One of the holy grails in the storage market has been to deliver a piece of software that could eliminate the need for an external storage array. The software would provide all the capabilities of an enterprise-class storage device, install on commodity servers alongside applications, eliminate the need for a storage network, and provide shared storage semantics, high availability, and scale-out. With Maxta, the search for such a holy grail ends here.
The external storage array and associated storage network have been a staple of enterprise computing for several decades. Innovations in storage have been all about making the external storage array faster and more reliable.
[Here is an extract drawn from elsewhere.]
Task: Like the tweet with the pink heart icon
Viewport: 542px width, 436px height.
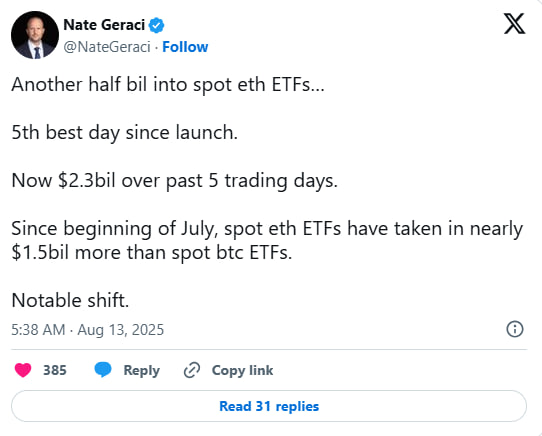Action: tap(23, 370)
Even with all the recent excitement of flash replacing spinning disk, the entire focus of the $30B storage market has been around incrementally improving the external array. Incrementalism as opposed to (literally) thinking outside the box.
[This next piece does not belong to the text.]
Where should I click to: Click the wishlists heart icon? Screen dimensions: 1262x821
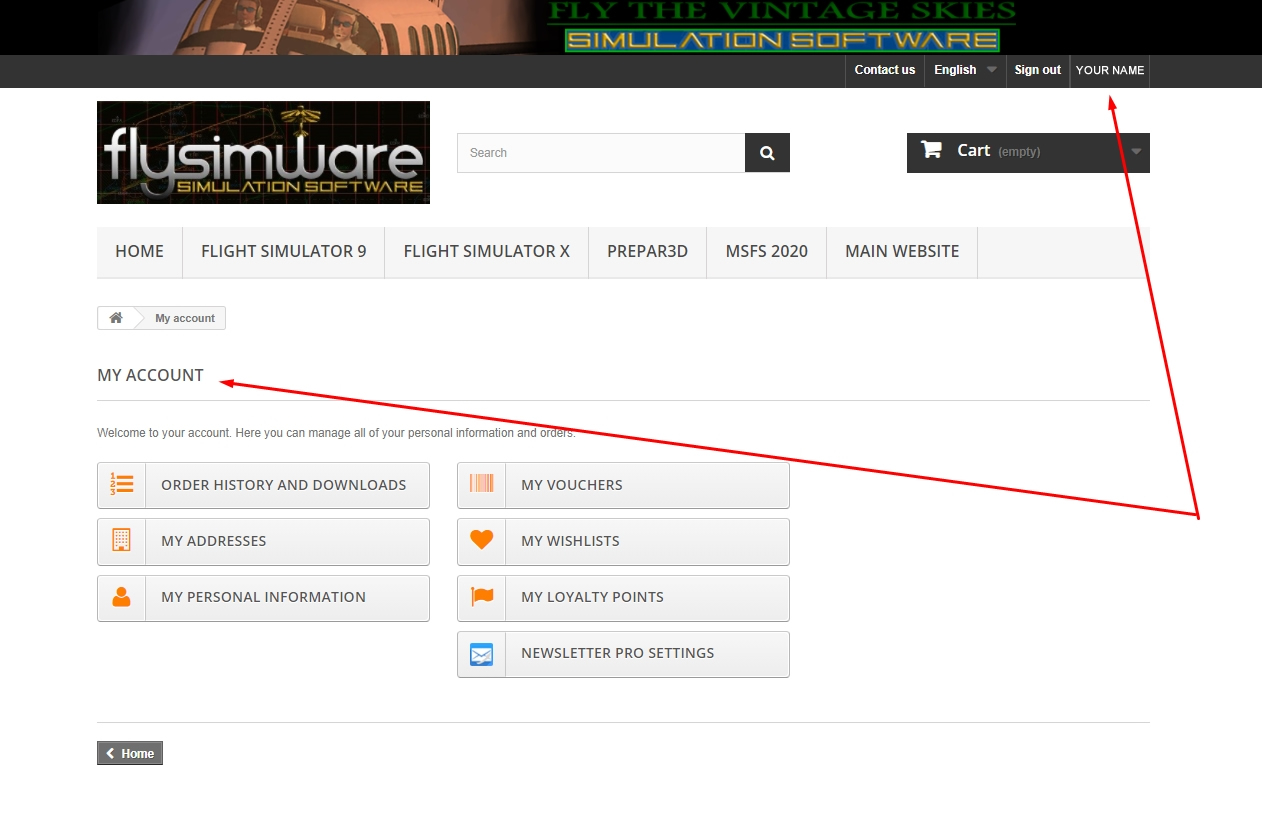point(481,541)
Maxta is announcing a revolutionary shift in storage. Not only are storage arrays and networks eliminated, but, as a result, compute and storage are co-located. This convergence keeps the application close to its data, improving performance, reliability, and simplicity. A layer of software to replace a storage array sounds too good to be true, except Maxta has paying customers and production deployments, and has delivered several releases of their software prior to today’s announcement.
Maxta would not be possible without CEO Yoram Novick, who is a world-class expert in storage software and data center design. Yoram holds 25 patents and was previously CEO of Topio, a successful storage company that was acquired by NTAP several years ago. He’s a storage software genius, with a penchant for engineering design and feature completeness as opposed to fluffy marketing announcements and future promises. He’s the real deal and a true storage geek at heart.
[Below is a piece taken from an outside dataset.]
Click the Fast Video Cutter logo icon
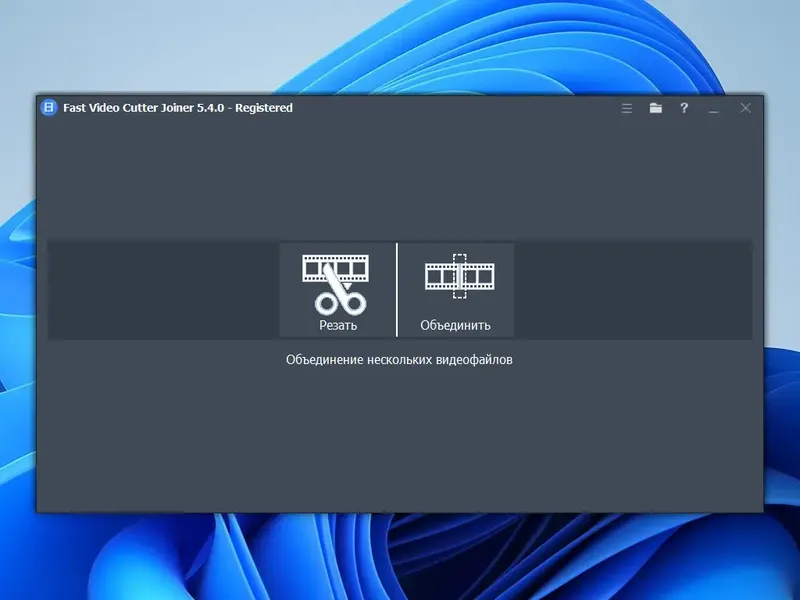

When I met Yoram several years ago, he came to us with the radical idea to build a software layer to change the storage landscape. Leverage commodity components and put all the hard stuff in software. Within minutes, we decided to invest and we haven’t looked back since. We are thrilled to be working with Yoram and team as they use software to deliver one of the holy grails of the storage market.
Peter Levine is a General Partner at Andreessen Horowitz where he focuses on enterprise investing.